About this exercise:
Copy word for word, please, the lines of the entries below running from the one containing "You are a GUI" to the one containing "Given: Open the gear Tools icon", both ends included.

=== Section Start ===

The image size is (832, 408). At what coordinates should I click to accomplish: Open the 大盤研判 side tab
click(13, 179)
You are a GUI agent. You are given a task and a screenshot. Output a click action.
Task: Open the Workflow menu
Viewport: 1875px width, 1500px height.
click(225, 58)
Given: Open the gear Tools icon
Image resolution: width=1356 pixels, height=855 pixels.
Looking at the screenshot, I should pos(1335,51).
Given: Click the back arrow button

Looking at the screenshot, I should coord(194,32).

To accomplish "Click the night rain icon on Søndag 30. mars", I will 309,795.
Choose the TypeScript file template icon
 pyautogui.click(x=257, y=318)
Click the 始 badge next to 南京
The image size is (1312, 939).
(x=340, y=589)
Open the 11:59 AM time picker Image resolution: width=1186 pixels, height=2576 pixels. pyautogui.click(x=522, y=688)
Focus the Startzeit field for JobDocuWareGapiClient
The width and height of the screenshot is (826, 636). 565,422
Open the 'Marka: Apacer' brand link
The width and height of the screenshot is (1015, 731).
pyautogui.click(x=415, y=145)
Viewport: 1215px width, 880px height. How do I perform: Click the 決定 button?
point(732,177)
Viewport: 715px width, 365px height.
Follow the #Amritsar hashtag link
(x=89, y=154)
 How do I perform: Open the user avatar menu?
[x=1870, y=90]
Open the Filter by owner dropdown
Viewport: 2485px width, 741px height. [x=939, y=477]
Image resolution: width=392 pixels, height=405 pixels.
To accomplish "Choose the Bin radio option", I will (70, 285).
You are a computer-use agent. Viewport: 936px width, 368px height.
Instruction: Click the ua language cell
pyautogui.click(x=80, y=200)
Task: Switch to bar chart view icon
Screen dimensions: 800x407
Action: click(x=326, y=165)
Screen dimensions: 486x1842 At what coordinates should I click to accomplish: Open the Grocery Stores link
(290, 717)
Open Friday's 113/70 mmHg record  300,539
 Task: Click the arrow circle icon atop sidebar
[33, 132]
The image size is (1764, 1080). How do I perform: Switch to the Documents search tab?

=== Section End ===

Output below:
You are a GUI agent. You are given a task and a screenshot. Output a click action.
Task: Open the Workflow menu
Viewport: 1875px width, 1500px height.
click(225, 58)
Given: Open the gear Tools icon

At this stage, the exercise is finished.